_Source excerpt_:
____________________

Children are many things: responsibilities, bringers-of-joy, pooping machines, etc., but I have enjoyed thinking of my son as an invitation. I recently celebrated my first Christmas as a father, and during these Advent and Christmas seasons, I spent time meditating on the way my family is in an analogous situation to the Holy Family, by nature of our recent pregnancy and birth. The fruit of that meditation has been seeing the many ways that my son is inviting me into a different way of experiencing time.
As an adult, I am fond of the fantasy that I have less in common with a child than I once did; believing that I have grown out of childhood into a new way of experiencing time that is “grown up” or “mature”. The likelihood is not that I grew up, but instead, I was shamed or coerced out of childhood. For the world, children are only potentialities. The duty of school, and other child rearing institutions, is to, as quickly as possible, turn children into productive members of society. It shows a great impatience on the part of our world, and a complete misunderstanding of childhood. As we grow up, we are constantly pressured into a way of counting time that is based on the idea of efficiency. In primary school, they wean children off breaks, playtime, and arts; making sure to replace them with a faster pace schedule that is attempting to prepare them for the real-world. We are trained with the virtues of this real-world in mind, taught to be competitive, an individual, and efficient. Time is money, money is private, therefore our time is private, and we cling greedily to both.

____________________

_Supplied material_:

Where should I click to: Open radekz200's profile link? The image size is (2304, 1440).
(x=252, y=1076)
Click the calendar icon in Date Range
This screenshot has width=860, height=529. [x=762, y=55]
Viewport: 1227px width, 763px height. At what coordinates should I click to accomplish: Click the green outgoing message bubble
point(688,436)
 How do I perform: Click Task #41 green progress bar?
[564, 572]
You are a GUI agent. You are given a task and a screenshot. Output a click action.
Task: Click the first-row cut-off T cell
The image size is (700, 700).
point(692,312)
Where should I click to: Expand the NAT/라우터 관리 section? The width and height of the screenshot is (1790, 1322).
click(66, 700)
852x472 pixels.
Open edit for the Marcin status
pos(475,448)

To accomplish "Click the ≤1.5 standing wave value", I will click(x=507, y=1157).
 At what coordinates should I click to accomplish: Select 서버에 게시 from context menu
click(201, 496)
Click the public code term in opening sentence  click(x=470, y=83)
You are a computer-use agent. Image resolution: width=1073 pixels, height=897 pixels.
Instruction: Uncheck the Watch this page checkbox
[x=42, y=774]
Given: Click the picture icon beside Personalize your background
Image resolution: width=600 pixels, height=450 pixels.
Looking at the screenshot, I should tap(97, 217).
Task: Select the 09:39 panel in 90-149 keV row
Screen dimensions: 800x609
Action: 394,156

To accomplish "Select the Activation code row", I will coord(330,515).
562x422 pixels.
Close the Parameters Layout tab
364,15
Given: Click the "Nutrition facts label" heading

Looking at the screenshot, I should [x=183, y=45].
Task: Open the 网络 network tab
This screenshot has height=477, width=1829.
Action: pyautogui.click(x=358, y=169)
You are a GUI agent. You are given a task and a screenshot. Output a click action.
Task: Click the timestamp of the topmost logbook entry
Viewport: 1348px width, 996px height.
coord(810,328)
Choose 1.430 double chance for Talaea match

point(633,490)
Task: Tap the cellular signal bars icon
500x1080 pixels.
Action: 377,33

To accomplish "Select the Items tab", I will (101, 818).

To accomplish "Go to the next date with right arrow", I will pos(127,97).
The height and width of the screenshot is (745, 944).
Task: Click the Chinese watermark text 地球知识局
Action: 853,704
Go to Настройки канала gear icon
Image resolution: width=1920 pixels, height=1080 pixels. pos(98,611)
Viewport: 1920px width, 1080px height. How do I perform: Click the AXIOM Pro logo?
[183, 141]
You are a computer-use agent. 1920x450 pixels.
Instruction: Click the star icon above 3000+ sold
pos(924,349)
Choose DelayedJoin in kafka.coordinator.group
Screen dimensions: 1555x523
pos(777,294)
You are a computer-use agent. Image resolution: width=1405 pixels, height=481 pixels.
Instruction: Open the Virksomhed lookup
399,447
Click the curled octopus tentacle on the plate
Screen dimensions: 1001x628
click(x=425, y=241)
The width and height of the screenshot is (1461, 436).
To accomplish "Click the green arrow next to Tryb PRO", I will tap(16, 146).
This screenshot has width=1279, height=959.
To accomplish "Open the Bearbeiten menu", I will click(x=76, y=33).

____________________

_Aim of the task_:
Supply what comes next in the essay on fatherhood and time, picking up after its final sentence. The listing has no connection to the essay on fatherhood and time.

_Answer below_:
Being a product of this rearing system, I became acutely aware soon after we brought my son home that he did not care about my time. When spending time with an infant, a unique phenomenon takes place, their time becomes your time. Children exude a dependence that most people would find unnerving in a middle aged person. If an infant attempted to go through a day cycle with the virtues mentioned above, it would not work. Thomas is not made to live that way of life. Instead, my son, by way of being totally dependent, invited my wife and I into his life. He needs us to feed him, play with him, and lay him down to rest, plus much more. Our life is dictated and controlled by these rhythms. We start our mornings being awoken by him, schedule our days around him, and rest only when he is fast asleep. He requires us to ignore tasks, by wasting time playing and blowing raspberries at each other. Thomas’ time is our time. His life is totally for us, because he is totally dependent on us. I have found this to be the most difficult part of parenthood. The virtues that have been ingrained into us, the virtues that were getting us ready for the real-world, are totally inadequate when held up against the life of a child.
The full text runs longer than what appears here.